Just weeks ago, Vivek Ramaswamy, an entrepreneur who is vying for the Republican presidential nomination, debated Representative Ro Khanna (D- California) in New Hampshire. The debate covered topics including the economy, foreign affairs and climate change.
The two-person debate format comes in contrast with recent Republican primary debates, which featured a crowded field of candidates—but not the front-runner for the nomination, Donald Trump, who chose not to attend.
“Trump is very present by his absence in these debates,” said Jane Hall, a professor in the School of Communication at American University and the author of “Politics and the Media: Intersections and New Directions.”
DeSantis, who is vying for the Republican presidential nomination, has struggled to portray himself as a viable alternative to former President Donald Trump and is seeing former South Carolina Governor Nikki Haley gain traction. Recent polls in Iowa—the first state to vote in the nomination battle—have shown DeSantis slightly ahead of Haley for second place, both well behind Trump.
For Newsom, the debate offers a chance to further establish himself as a leader of the Democratic Party on a national stage and position himself as a legitimate contender for the presidency down the line.

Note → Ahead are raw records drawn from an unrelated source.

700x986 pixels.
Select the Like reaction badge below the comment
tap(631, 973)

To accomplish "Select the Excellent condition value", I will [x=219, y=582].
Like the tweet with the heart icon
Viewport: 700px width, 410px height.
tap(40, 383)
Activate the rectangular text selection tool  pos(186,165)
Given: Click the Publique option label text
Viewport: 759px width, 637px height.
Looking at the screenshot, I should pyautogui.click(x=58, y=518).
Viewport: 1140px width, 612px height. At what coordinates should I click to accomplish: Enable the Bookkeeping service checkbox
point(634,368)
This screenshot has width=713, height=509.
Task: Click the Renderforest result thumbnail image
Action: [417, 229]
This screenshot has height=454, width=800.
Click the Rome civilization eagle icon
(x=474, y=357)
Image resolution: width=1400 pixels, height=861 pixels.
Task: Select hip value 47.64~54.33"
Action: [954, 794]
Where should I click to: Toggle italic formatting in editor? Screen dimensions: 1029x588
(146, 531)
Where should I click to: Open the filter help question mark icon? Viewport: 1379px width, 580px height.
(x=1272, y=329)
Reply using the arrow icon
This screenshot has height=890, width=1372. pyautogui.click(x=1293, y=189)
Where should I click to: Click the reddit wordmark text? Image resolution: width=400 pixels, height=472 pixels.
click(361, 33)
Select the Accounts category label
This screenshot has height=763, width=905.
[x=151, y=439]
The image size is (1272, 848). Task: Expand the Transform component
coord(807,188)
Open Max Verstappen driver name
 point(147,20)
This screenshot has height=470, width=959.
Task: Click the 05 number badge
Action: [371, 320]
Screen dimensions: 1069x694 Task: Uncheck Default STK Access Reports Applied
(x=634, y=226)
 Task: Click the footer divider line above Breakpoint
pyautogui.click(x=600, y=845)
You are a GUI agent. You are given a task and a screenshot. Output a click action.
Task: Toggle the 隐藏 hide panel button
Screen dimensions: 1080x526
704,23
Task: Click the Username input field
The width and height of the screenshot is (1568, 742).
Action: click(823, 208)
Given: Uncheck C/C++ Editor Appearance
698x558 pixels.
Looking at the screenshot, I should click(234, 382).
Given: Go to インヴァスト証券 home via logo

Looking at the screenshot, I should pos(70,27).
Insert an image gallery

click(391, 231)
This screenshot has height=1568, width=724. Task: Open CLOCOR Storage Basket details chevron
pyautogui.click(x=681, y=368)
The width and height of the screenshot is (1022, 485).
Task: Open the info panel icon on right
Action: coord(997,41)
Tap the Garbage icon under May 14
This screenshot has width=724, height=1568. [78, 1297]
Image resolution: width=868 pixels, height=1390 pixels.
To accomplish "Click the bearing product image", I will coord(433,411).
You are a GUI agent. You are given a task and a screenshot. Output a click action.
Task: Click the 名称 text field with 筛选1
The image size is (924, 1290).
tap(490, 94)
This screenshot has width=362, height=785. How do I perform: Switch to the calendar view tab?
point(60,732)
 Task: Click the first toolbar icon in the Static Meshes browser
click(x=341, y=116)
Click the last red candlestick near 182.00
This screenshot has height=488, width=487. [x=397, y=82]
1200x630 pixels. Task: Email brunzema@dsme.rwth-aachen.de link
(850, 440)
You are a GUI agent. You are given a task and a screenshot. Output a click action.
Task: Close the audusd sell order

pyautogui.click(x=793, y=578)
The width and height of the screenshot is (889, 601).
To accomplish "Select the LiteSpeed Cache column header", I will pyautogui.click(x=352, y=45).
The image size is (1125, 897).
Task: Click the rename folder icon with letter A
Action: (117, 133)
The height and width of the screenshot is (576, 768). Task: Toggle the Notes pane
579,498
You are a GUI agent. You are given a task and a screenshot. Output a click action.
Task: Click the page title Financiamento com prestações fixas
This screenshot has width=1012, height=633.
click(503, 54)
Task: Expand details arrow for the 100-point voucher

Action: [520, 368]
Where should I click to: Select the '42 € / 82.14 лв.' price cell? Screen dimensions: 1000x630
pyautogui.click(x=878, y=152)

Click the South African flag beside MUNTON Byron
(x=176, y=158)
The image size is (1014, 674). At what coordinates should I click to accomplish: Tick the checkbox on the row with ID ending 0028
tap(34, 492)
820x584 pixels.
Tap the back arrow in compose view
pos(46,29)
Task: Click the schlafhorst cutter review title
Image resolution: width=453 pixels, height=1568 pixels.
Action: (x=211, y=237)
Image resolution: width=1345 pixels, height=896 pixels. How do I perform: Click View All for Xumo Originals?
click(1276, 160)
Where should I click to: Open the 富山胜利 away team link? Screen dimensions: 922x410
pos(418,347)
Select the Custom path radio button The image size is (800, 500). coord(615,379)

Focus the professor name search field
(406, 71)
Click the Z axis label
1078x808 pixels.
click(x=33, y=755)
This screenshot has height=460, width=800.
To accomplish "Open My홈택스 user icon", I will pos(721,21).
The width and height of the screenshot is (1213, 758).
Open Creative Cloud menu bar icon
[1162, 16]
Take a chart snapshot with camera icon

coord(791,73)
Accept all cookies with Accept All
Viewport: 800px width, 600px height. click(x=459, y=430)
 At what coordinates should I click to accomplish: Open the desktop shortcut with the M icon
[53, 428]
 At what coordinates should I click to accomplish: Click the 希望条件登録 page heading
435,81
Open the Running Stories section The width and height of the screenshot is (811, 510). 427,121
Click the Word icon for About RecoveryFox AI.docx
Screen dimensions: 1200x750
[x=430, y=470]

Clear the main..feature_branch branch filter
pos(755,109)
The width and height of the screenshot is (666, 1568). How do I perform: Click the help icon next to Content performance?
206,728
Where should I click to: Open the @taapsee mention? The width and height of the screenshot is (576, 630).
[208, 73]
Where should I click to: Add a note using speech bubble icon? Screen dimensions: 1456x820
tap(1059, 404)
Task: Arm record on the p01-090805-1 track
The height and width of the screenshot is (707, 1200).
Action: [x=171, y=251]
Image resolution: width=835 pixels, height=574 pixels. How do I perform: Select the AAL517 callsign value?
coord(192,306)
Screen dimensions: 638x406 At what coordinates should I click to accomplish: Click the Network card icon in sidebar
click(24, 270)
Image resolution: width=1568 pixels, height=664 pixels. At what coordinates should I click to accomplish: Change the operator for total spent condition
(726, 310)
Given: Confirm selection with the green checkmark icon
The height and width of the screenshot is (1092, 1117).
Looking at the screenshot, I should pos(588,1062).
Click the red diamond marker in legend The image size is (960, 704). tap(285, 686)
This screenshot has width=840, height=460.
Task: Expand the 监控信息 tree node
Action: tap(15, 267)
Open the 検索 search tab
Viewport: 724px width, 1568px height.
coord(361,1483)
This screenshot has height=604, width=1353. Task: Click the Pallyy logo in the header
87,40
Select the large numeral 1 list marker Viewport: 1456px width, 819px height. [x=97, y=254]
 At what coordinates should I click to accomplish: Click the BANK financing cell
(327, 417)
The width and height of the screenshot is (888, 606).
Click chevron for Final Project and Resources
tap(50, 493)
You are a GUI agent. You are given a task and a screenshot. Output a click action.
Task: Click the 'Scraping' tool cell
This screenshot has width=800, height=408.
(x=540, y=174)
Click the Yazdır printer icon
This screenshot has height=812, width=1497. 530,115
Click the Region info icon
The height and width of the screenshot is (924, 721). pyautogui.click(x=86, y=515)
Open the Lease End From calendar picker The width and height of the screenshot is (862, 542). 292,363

“It’s a chance to get a lot of viewership,” Hall said. “There’s an entertainment value in seeing people go after each other.”
In July, Hannity, a mainstay of Fox News’s prime-time lineup and the ratings leader in his time slot, held a town hall with Robert F. Kennedy Jr., who is now running for president as an Independent. He also said he would be eager to have more Democrats on his show.
“Joe Biden, he’s at the top of the list. Kamala Harris, number two; Barack Obama’s number three,” said Hannity, who hasn’t asked any of them recently to appear on his show. “The odds of that happening are zero, zero, and zero.”